[Start of section]

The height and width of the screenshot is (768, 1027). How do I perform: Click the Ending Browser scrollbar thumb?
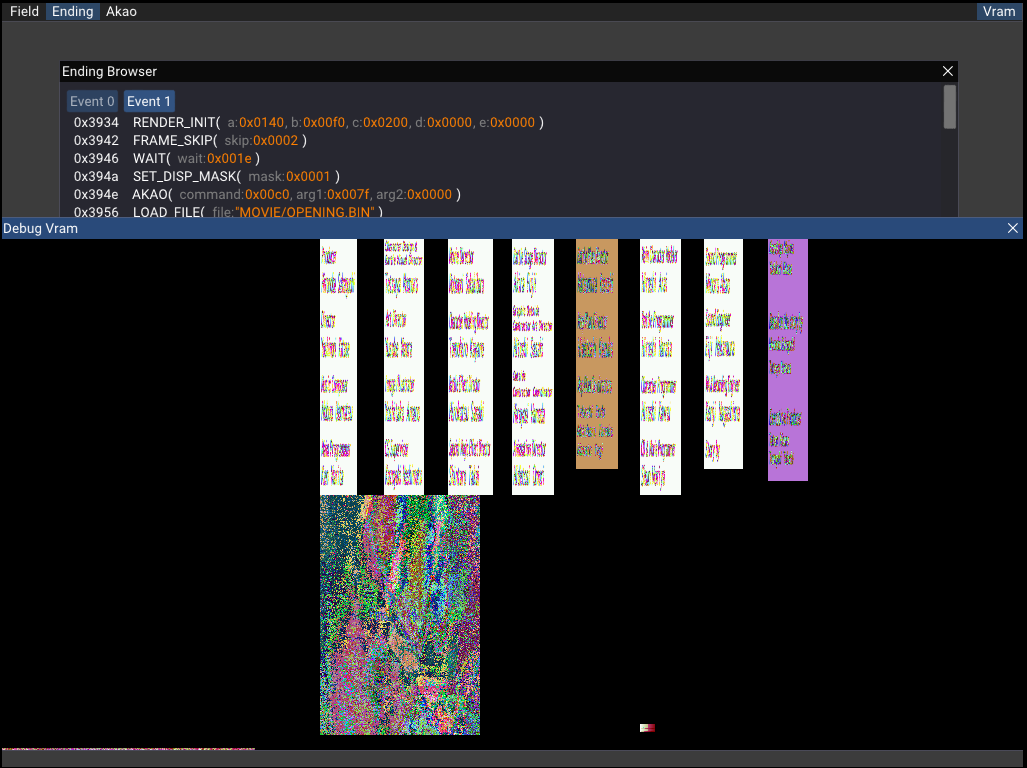pos(949,107)
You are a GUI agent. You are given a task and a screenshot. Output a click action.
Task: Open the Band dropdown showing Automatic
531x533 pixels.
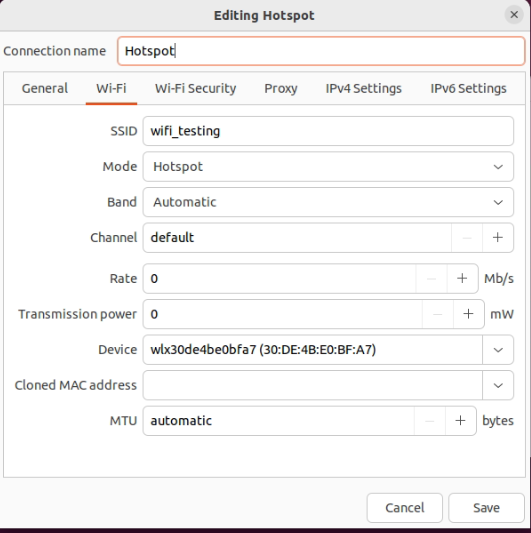tap(328, 202)
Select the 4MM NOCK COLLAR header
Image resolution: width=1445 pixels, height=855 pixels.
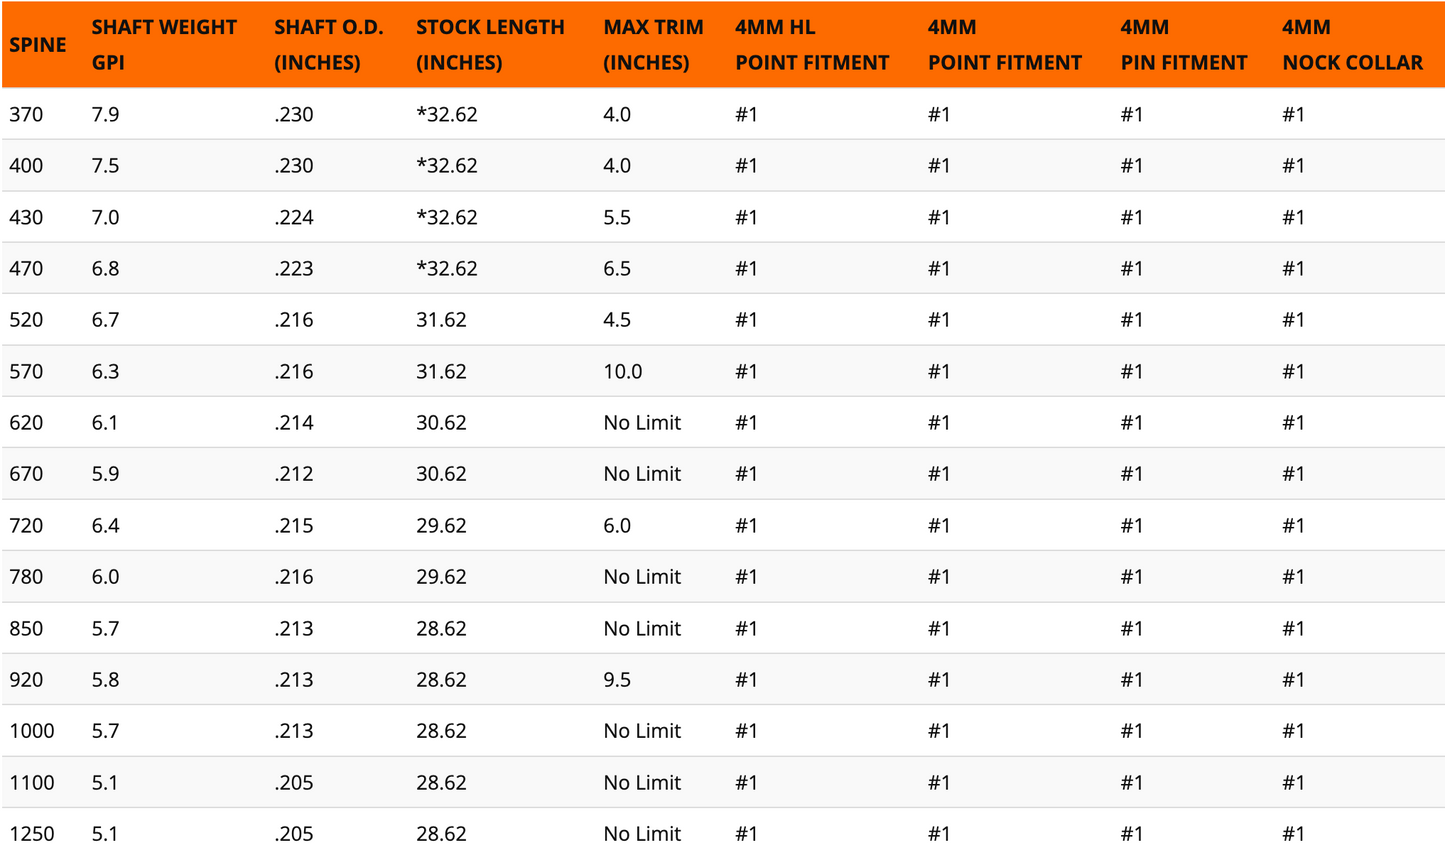click(1352, 45)
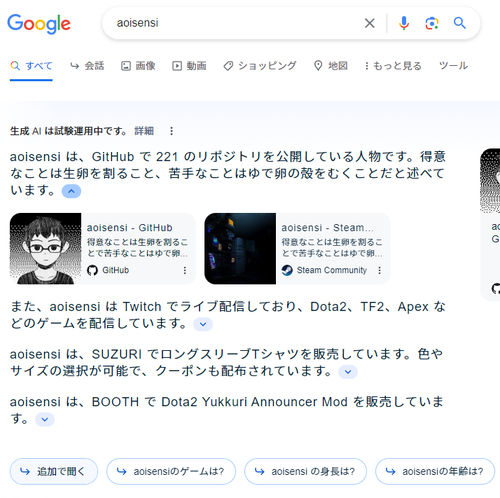This screenshot has width=500, height=498.
Task: Expand the BOOTH Dota2 Mod paragraph chevron
Action: (45, 419)
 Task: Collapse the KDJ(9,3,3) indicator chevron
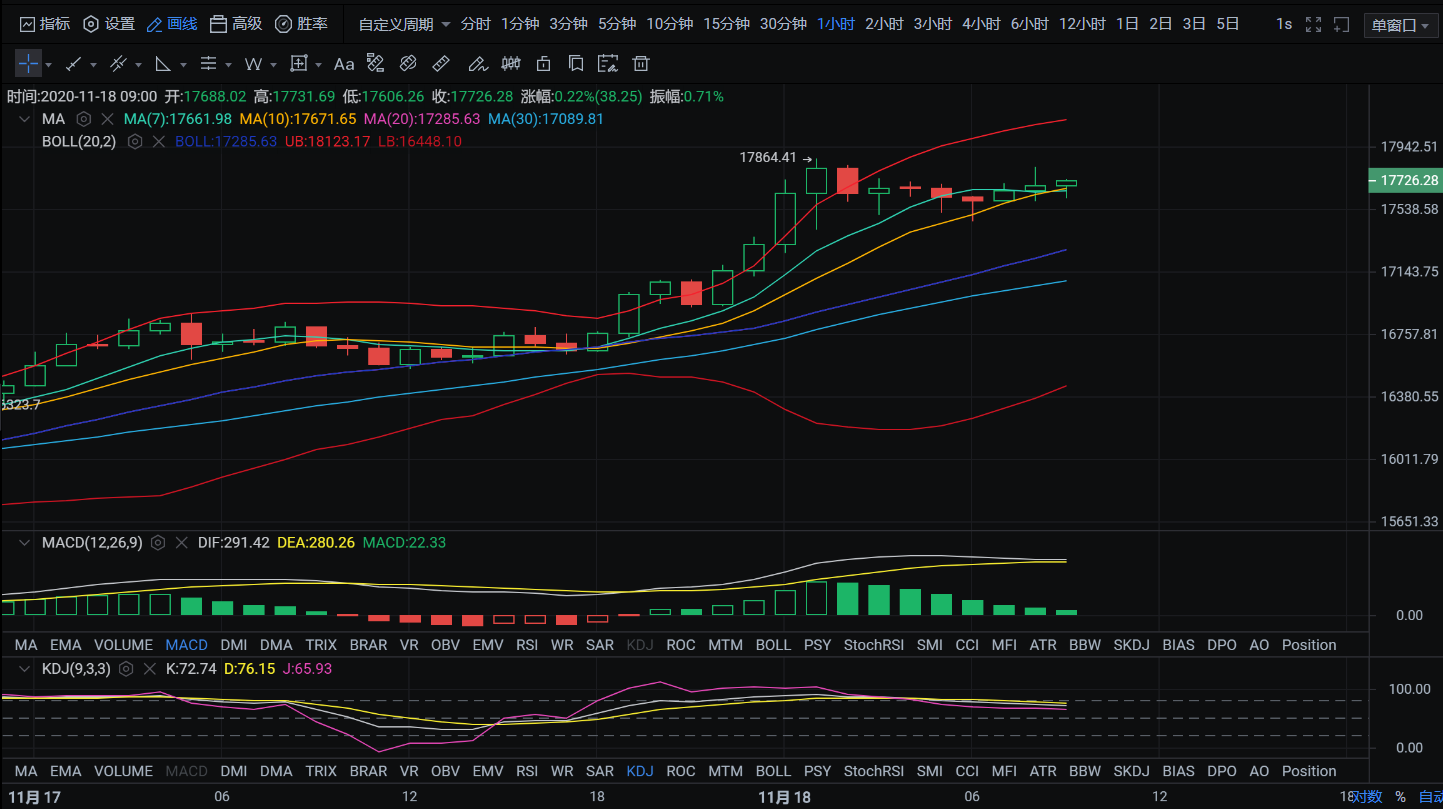(23, 669)
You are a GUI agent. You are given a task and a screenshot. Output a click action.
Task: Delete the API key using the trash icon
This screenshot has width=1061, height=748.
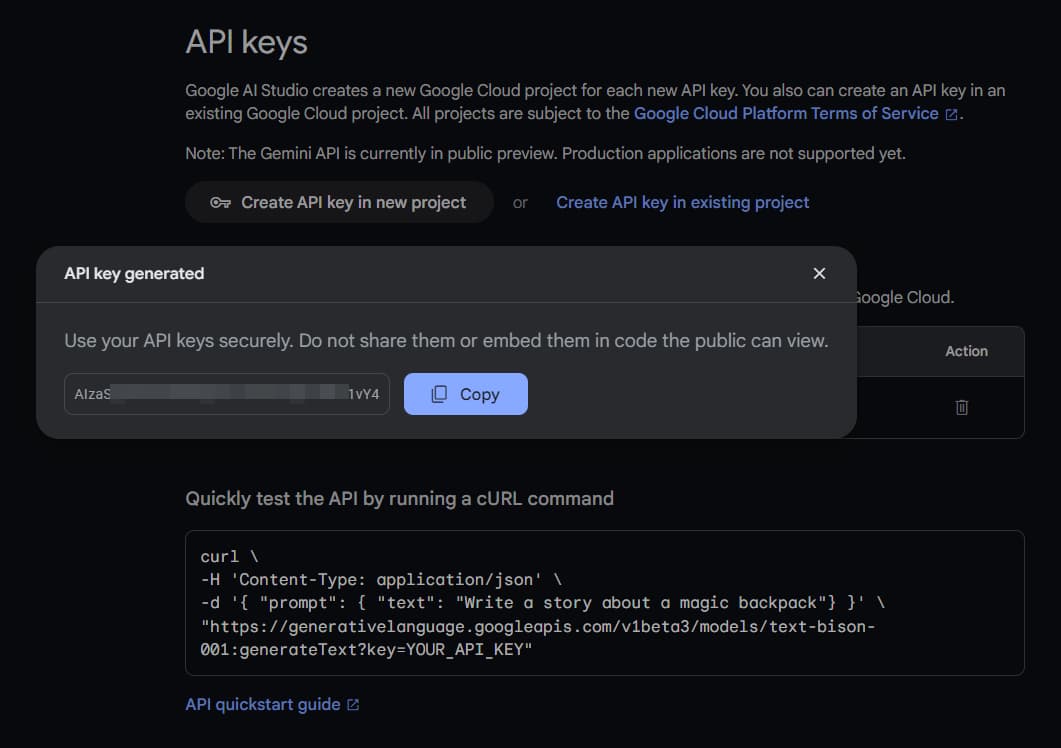pos(961,407)
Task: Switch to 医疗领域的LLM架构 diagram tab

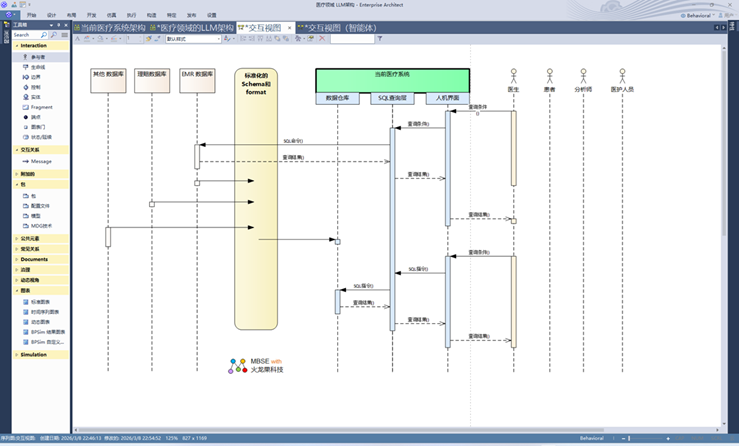Action: 192,27
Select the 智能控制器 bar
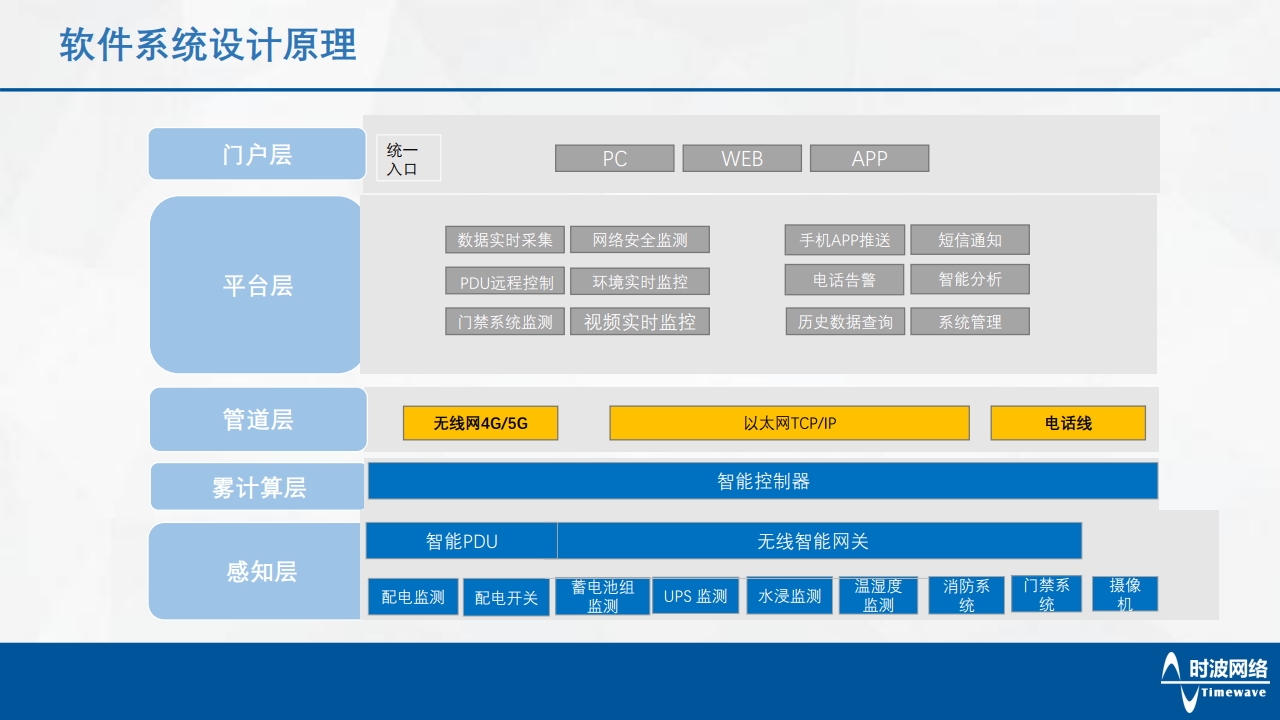Screen dimensions: 1280x720 point(763,481)
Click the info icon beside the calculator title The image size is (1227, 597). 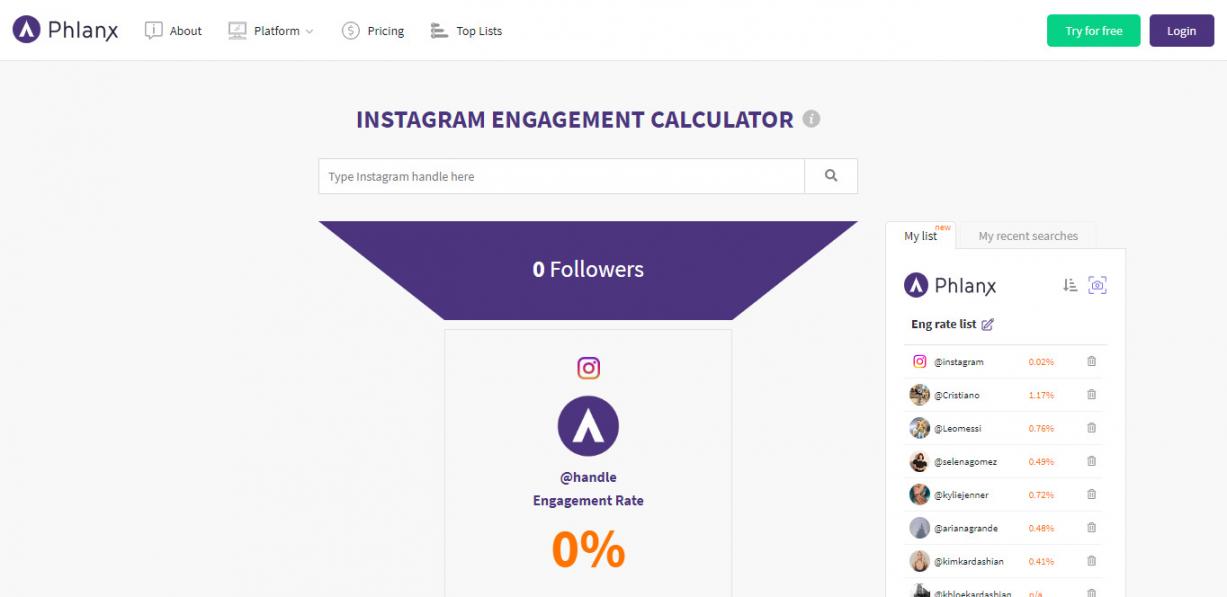point(812,119)
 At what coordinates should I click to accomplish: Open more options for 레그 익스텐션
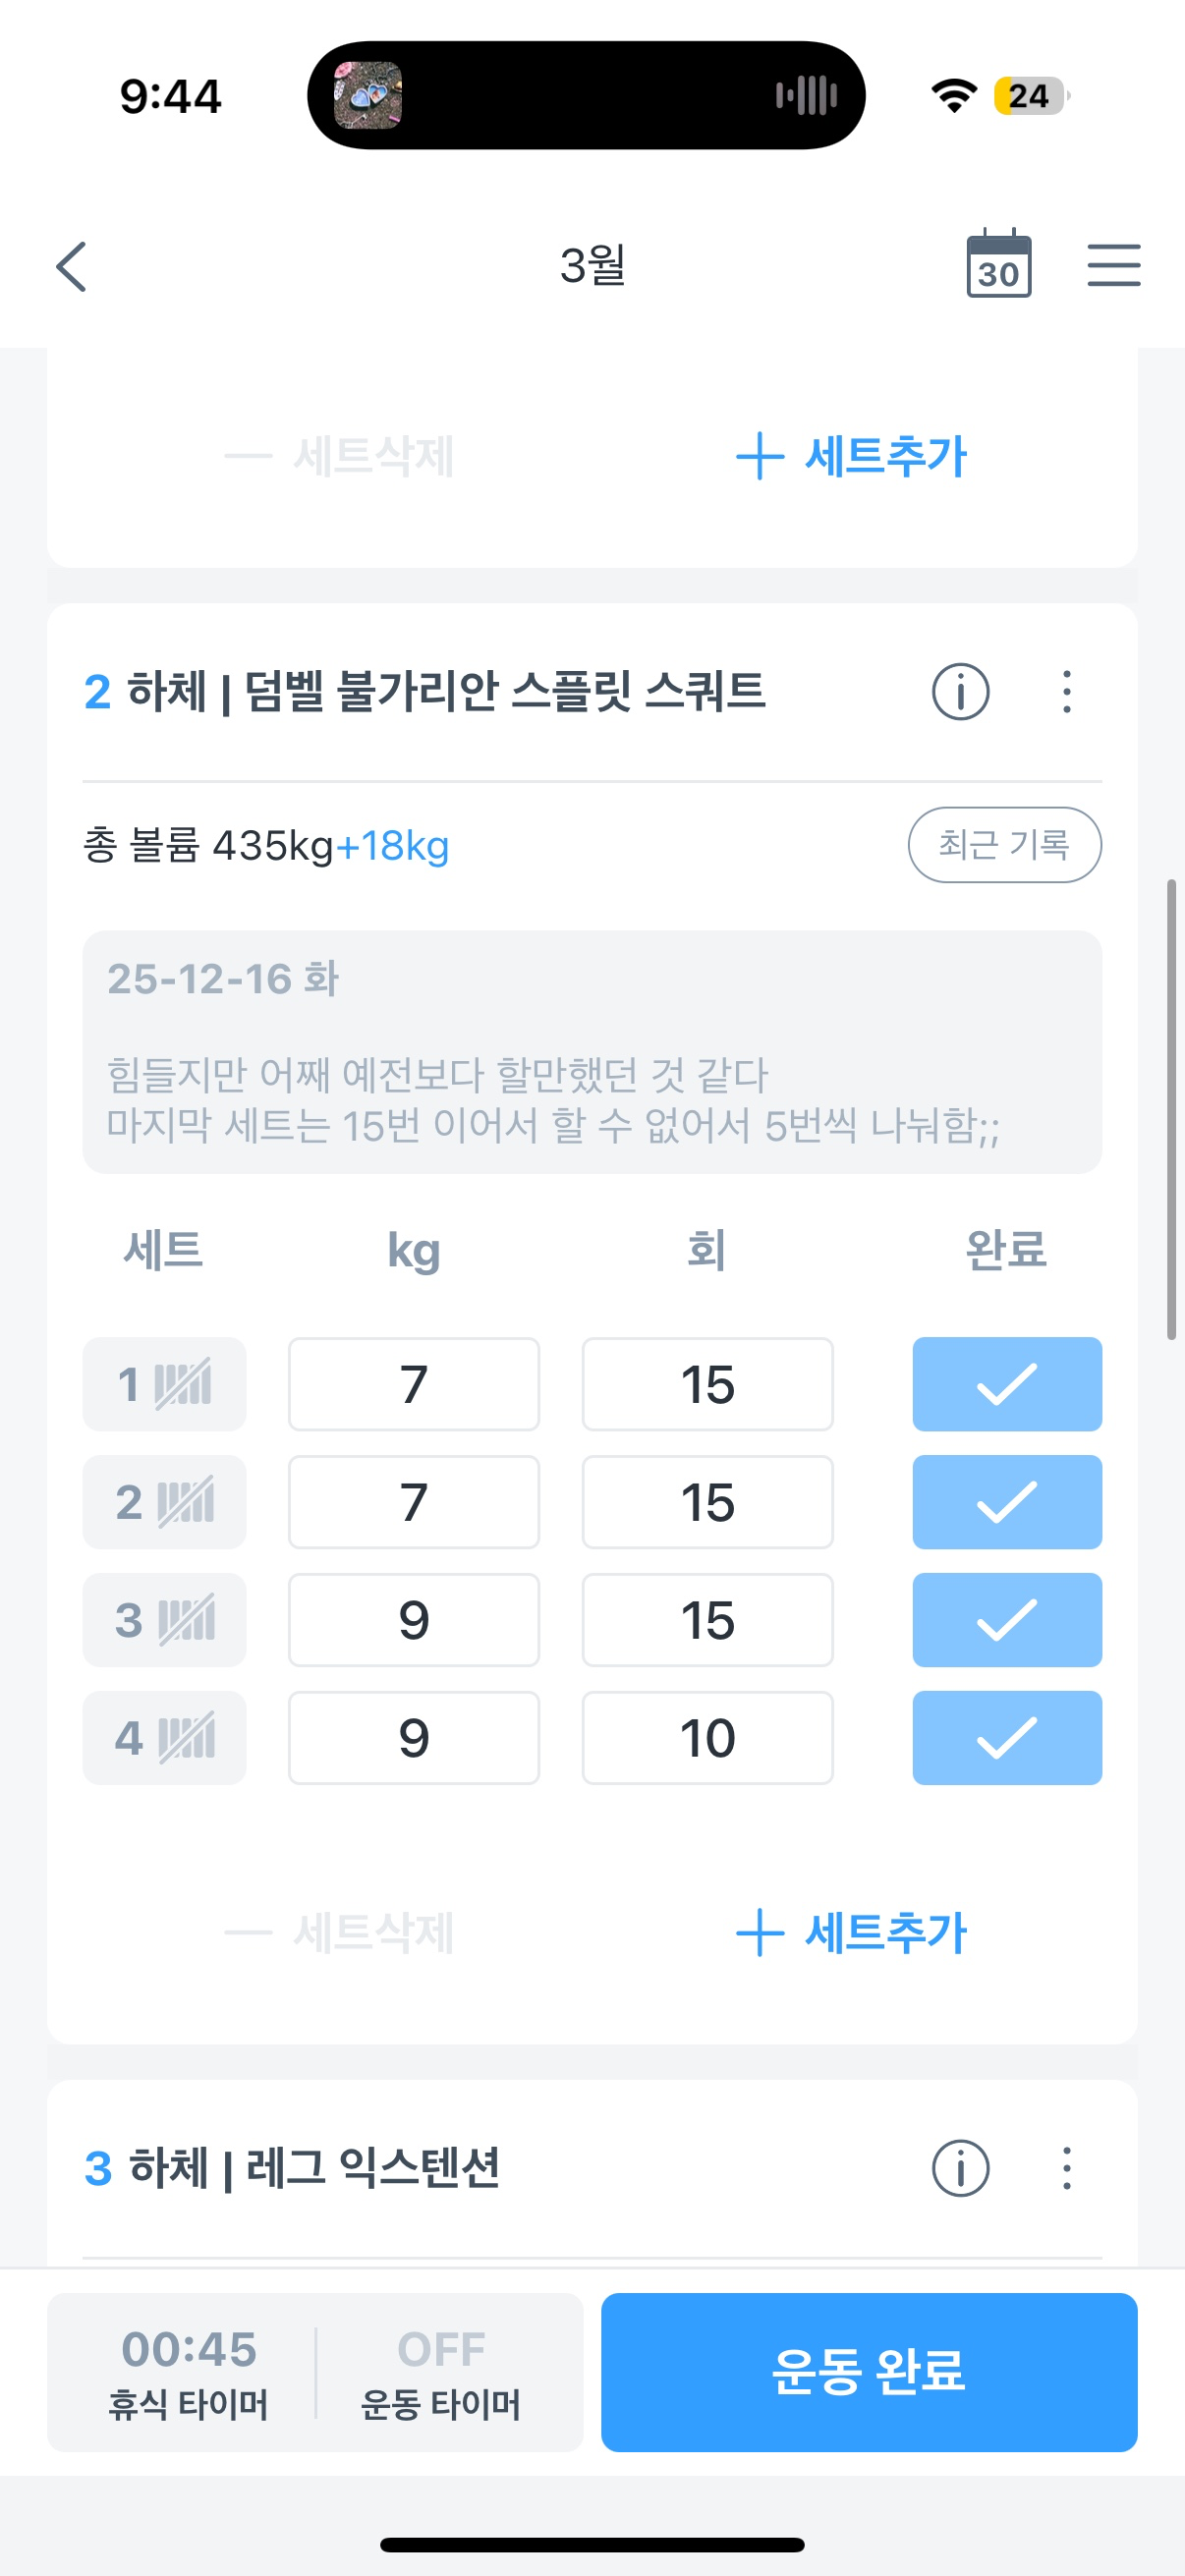pyautogui.click(x=1066, y=2168)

[End of section]

> _ACTION ITEM_
Take the material above from its first line through the line holding "Task: Delete the API key using the trash icon" and set it down exactly, without the pictures.

> _RESPONSE_
The height and width of the screenshot is (768, 1027). How do I perform: Click the Ending Browser scrollbar thumb?
pos(949,107)
You are a GUI agent. You are given a task and a screenshot. Output a click action.
Task: Open the Band dropdown showing Automatic
531x533 pixels.
tap(328, 202)
Select the 4MM NOCK COLLAR header
Image resolution: width=1445 pixels, height=855 pixels.
click(1352, 45)
This screenshot has width=500, height=498.
Task: Expand the BOOTH Dota2 Mod paragraph chevron
Action: (45, 419)
 Task: Collapse the KDJ(9,3,3) indicator chevron
(23, 669)
You are a GUI agent. You are given a task and a screenshot. Output a click action.
Task: Delete the API key using the trash icon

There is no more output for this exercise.